Recovery of tax from the person from whom tax was not collected or deducted
Where a person fails to collect or deduct tax, the Commissioner may pass an order to that effect and recover the amount from the person from whom the tax should have been collected or to whom the payment was made. However, such recovery does not absolve the person who failed to deduct the tax, from any other legal action in relation to the failure, or from a charge of default surcharge, or the disallowance of a deduction for the expense to which the failure relates.
Certificate of collection or deduction of tax
Every person collecting/deducting tax shall furnish copies of the challan of payment or any other equivalent document along with a certificate setting out the amount of tax collected or deducted to the person from whom the tax has been collected or deducted and such other person shall attach the same with the return.
Commissioner may require statement for specified period
The Commissioner as he deems fit may by notice in writing require any person, collecting or deducting tax under this Ordinance, to furnish a statement for any period specified in the notice within such period of time as may be specified in the notice.
Priority of tax collected or deducted
Tax collected/deducted by a person shall be held by the person in trust for the Federal Government, and not subject to attachment in respect of any debt or liability of the person.
In the event of the liquidation or bankruptcy of a person who has collected/deducted tax from a payment, the amount collected or deducted shall not form part of the estate of the person in liquidation or bankruptcy and the Commissioner shall have a first claim for that amount before any distribution of property is made.

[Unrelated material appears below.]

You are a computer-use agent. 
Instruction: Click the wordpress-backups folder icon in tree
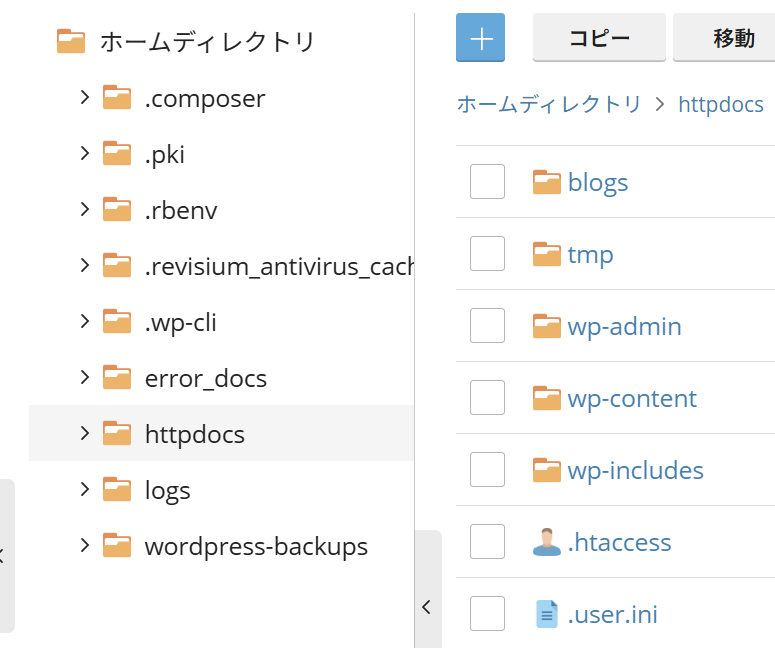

Credit for tax collected or deducted
Where an amount of tax has been collected/deducted from a person, that person shall be allowed a tax credit for that tax, in computing the tax due by the person on the taxable income of the person for the tax year, in which the tax was collected or deducted. A tax credit shall be applied in accordance with sub-section (3) of section 4. A tax credit or part of a tax credit allowed for a tax year, that is not able to be credited for the year shall be refunded to the taxpayer in accordance with section 170. No tax credit shall be allowed for any tax collected or deducted that is a final tax.

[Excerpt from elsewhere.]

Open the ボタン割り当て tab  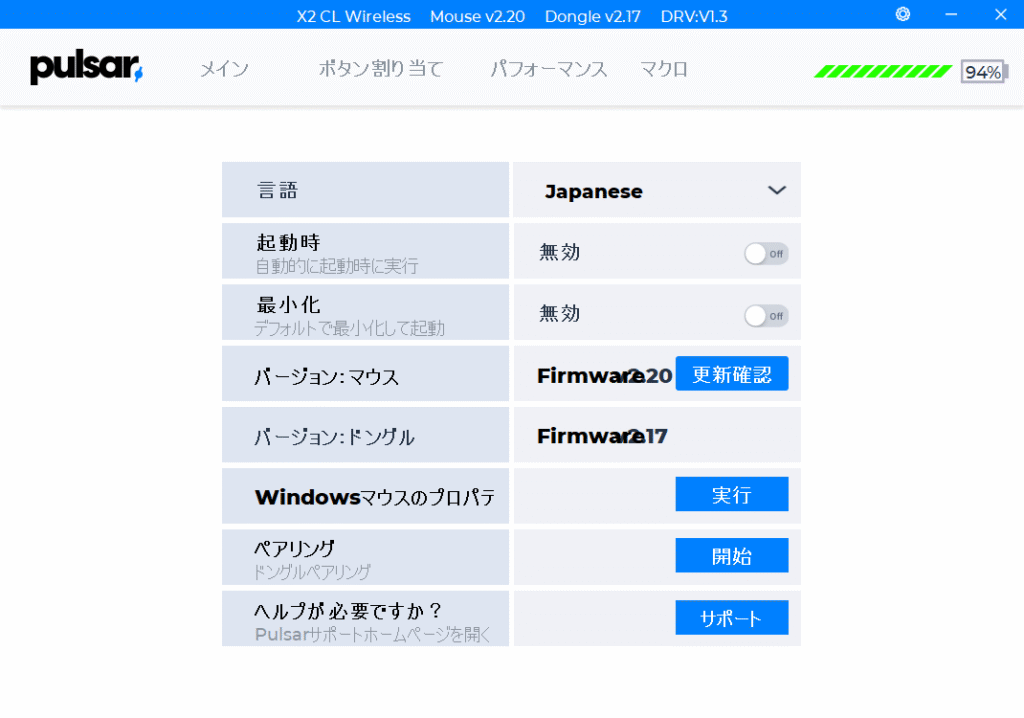click(x=381, y=69)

Service charges on tax collected or deducted by a person who with-held the tax
No amount shall be deducted on account of service charges from the tax withheld or collected by any person under the provisions of this Ordinance. In case any amount is deducted on account of service charges, by the person, the said person will be liable to pay the said amount to the Federal Government and all the provisions of this Ordinance shall apply in so far as they apply to the recovery of tax.
Reconciliation of amounts
A person required to furnish the quarterly statements shall, whenever required by the Commissioner, furnish a reconciliation of the amounts mentioned in the aforesaid quarterly statements with the amounts mentioned in the return of income, statements, related annexes and other documents submitted from time to time.